Hundreds more police from across the UK are being deployed on the streets of Belfast in a bid to calm tensions and prevent more violence after a night of loyalist rioting in Northern Ireland.
Four hundred extra police officers from the UK are being deployed to Northern Ireland after a night of serious loyalist rioting in Belfast that left more than 30 officers injured and an MP hospitalised.
Democratic Unionist Party MP Nigel Dodds was taken to hospital after being hit on the head by a brick when sectarian tensions in north Belfast escalated into clashes.
Violence erupted after a government-appointed body banned Orangemen from walking through a known flashpoint for clashes between police and republicans. Eyewitnesses reported loyalist attacks on police using sticks, fireworks, swords and even part of a wall in response to the ban.
This sort of behaviour does nothing to promote ‘Britishness’ or the pro-union cause. Northern Ireland Secretary of State Theresa Villiers
Secretary of State for Northern Ireland Theresa Villiers condemned the violence and called for calm.
“I utterly condemn the rioting that took place in Belfast last night. Attacks on the police are completely unacceptable and there can be no justification for this kind of behaviour,” she said.
“This sort of behaviour does nothing to promote ‘Britishness’ or the pro-union cause. Rather it undermines it in the eyes of the overwhelming majority of people here in NI and in the rest of the UK.”
She also called on the Orange Order to call off protests over the march route.
“It is right that the Orange Order has suspended its protests. I would now appeal to the Orange Order to call them off completely…We cannot have a repeat of last night with more police officers injured and young people drawn into violence with the inevitability of criminal convictions that will blight the rest of their lives.

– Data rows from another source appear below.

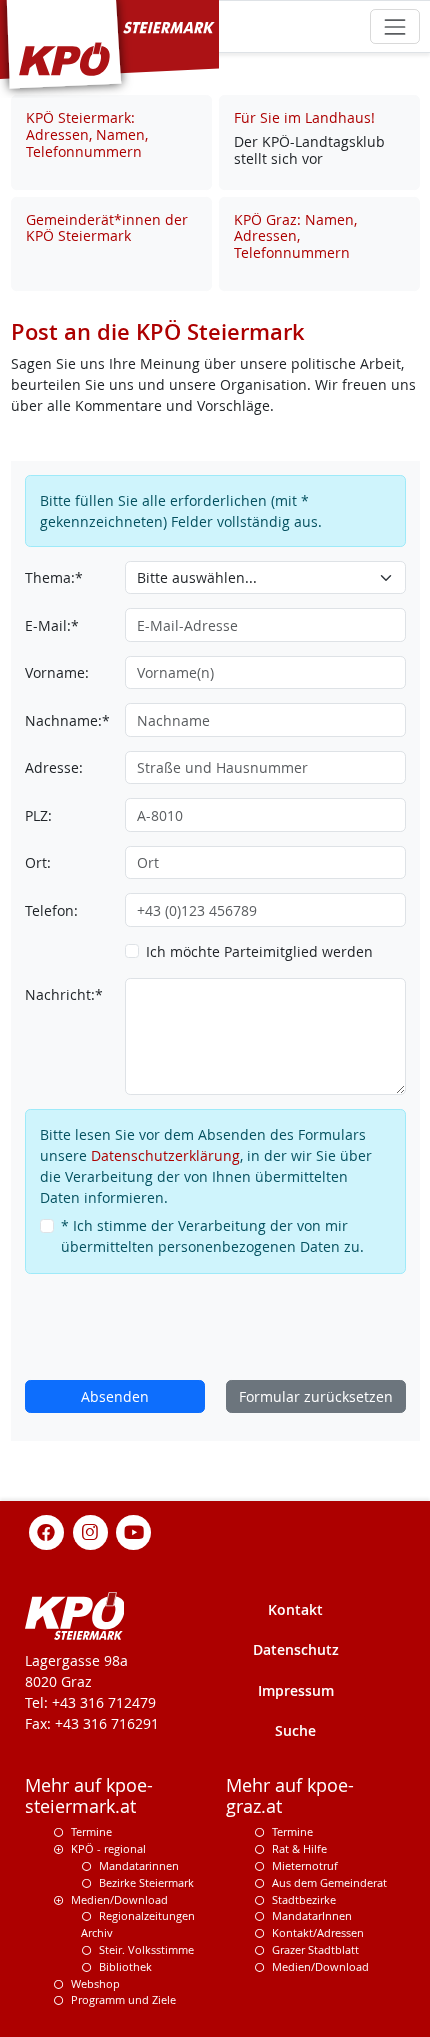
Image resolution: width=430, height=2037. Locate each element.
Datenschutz (296, 1649)
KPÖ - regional (108, 1848)
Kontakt (295, 1609)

“The way forward has to be through dialogue.”
More than 600 mutual aid officers from England, Scotland and Wales were already in the region supporting the Police Service of Northern Ireland (PSNI) operation as tensions surrounding the traditional Twelfth of July commemorations spiralled into disorder last night.
Trouble flared in the north of the city as police attempted to enforce a decision banning a controversial Orange Order parade from passing the republican Ardoyne area on the Crumlin Road. Disorder spread to east Belfast during six hours of violence.
PSNI Chief Constable Matt Baggott condemned those responsible for the trouble.
“The scenes were both shameful and disgraceful,” he said.
“We said that we were resolved to uphold the rule of law and the Parades Commission determination not to allow the return parade past the Ardoyne shop fronts. We did that. We did so impartially. We did so firmly.
“I cannot praise highly enough this morning the courage, the professionalism and the restraint of my PSNI colleagues, and those from England, Wales and Scotland who joined us in making sure the rule of law was upheld.”